Invado este espaço para falar de duas obras que me surpreenderam muito. Mas, antes, quero contar uma história. Anos atrás, conheci a paciente de uma amiga. Minha amiga é psicóloga e trabalhou como voluntária num centro de apoio a mulheres vítimas de abuso. Todo tipo de abuso (e existem mesmo abusos de muitos tipos, não parece haver limites para violência). Estávamos fazendo umas entrevistas, trabalhando no caso dela. E essa experiência me fez pesquisar um pouco a respeito. No mesmo ano, decretaram a Lei n. 11.340, a Maria da Penha, cujo intuito foi “criar mecanismos para coibir e prevenir a violência familiar e doméstica”, entende-se, aquela que acontece em casa, sob os olhos de todo mundo, mas que nunca são sequer registradas pelas vítimas. Por amor.
Foi nessa época que caiu em minhas mãos a graphic novel autobiográfica de Rosalin B. Penfold, Mas ele diz que me ama (Ediouro, 2006). Ela exemplifica perfeitamente algumas coisas que aprendi com essa amiga. Principalmente o quanto uma relação amor-ódio é devastadora, o quanto a carência pode ser preenchida com qualquer sentimento e como isso se torna um “amor” doentio e violento, o quanto a insegurança e o remorso fazem parte da vida das pessoas envolvidas em relações desse tipo. Conhecer uma história como essa, autobiográfica e em primeira pessoa e, talvez o mais importante para apagar nossos preconceitos, de uma mulher nem tão longe assim do nosso mundinho possível, é uma ótima oportunidade de repensar as relações humanas.

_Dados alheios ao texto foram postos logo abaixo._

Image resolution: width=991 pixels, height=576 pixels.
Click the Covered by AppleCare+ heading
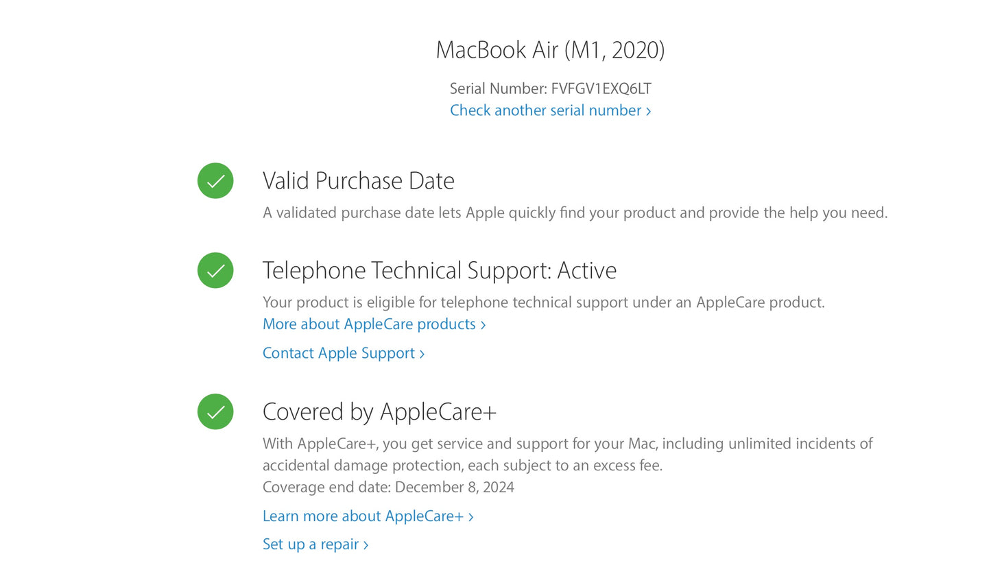pyautogui.click(x=379, y=411)
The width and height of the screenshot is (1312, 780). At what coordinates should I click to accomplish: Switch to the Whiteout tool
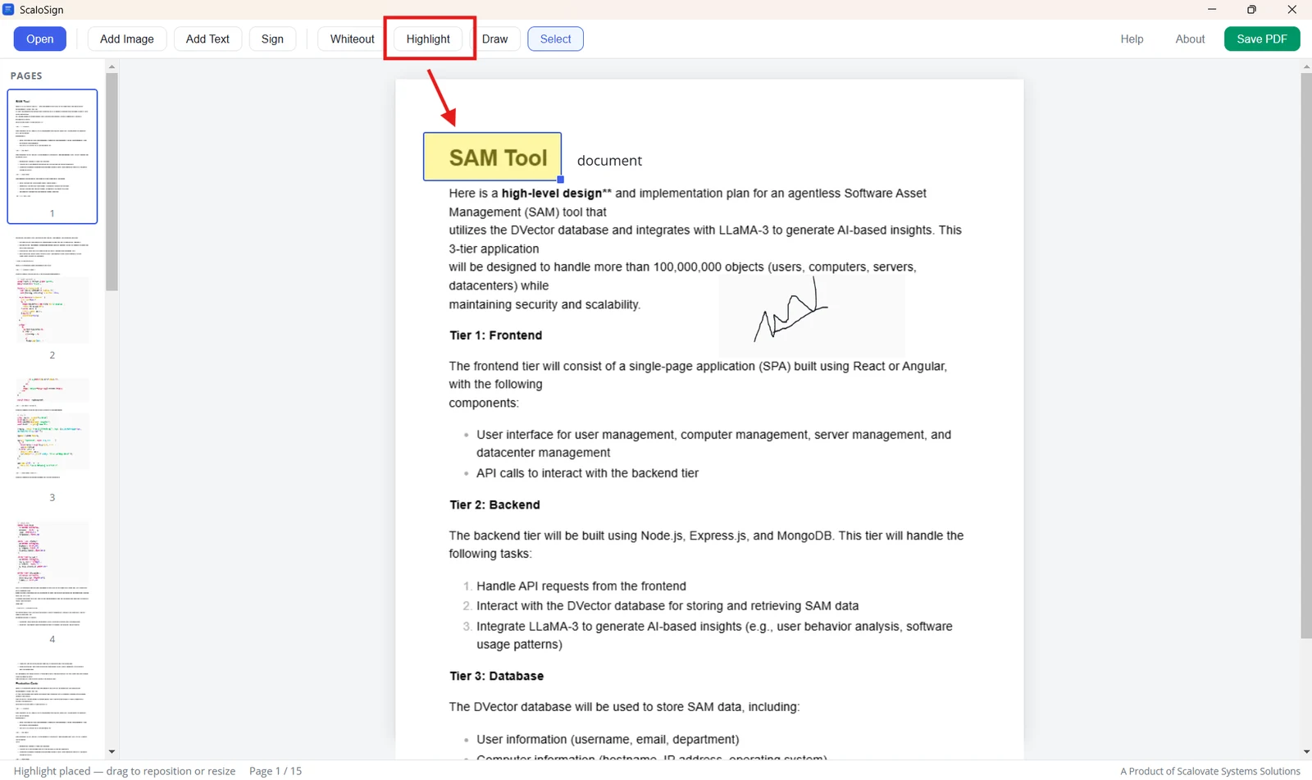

Recentemente terminei a leitura de Loucas de amor, obra mista de Gilmar Rodrigues, com quadrinhos de Fido Nesti. Que me impressionou muito também. Essa obra é o resultado de uma grande pesquisa de Gilmar a respeito de mulheres que se envolvem romanticamente com assassinos seriais e criminosos sexuais. A curiosidade em saber o que passava pela cabeça daquelas mulheres que, de suas casas silenciosas durante a madrugada, talvez ouvindo o barulho do sono da família, escreviam cartas apaixonadas e sinceras para destinatários como Francisco de Assis Pereira, o Maníaco do Parque, foi o que levou Gilmar a esse trabalho.
Mas que tipo de perversão seria essa? Quem gostaria de manter um relacionamento sério com um estuprador psicopata, com um mutilador? Não é possível julgar. Da mesma maneira que não é tão simples assim sair de casa depois de levar uma surra do marido e ir à delegacia prestar queixa. Ninguém gosta de apanhar, mas alguns sofrimentos parecem piores numa escala terrível de uma vida toda vazia.
Gilmar se deparou com todo tipo de caso. Desde o amor platônico, alimentado por algumas mulheres casadas, cuja vida tornara-se terrivelmente truncada, como daquelas partidas nulas de jogo da velha, até caso de esposas e amantes que se sentiam princesas nos dias de visita íntima. As celas onde faziam amor (e a expressão brega aqui faz todo o sentido) era um ponto de (sim, é verdade) suavidade entre duas realidades terríveis.
Em ambas as histórias chegamos pertinho da fronteira entre o amor e a morte. Sempre pensei nisso: uma carícia e um tapa, em princípio, é o mesmo ato.
Recomendo a leitura. Nos faz pensar um pouco sobre coisas grandes, como as relações humanas. Nossa fragilidade habitual, intensificada nesses tempos tão estranhos, não nos deixa tão longe assim desse tipo de angústias.
All we need is love, disseram por aí.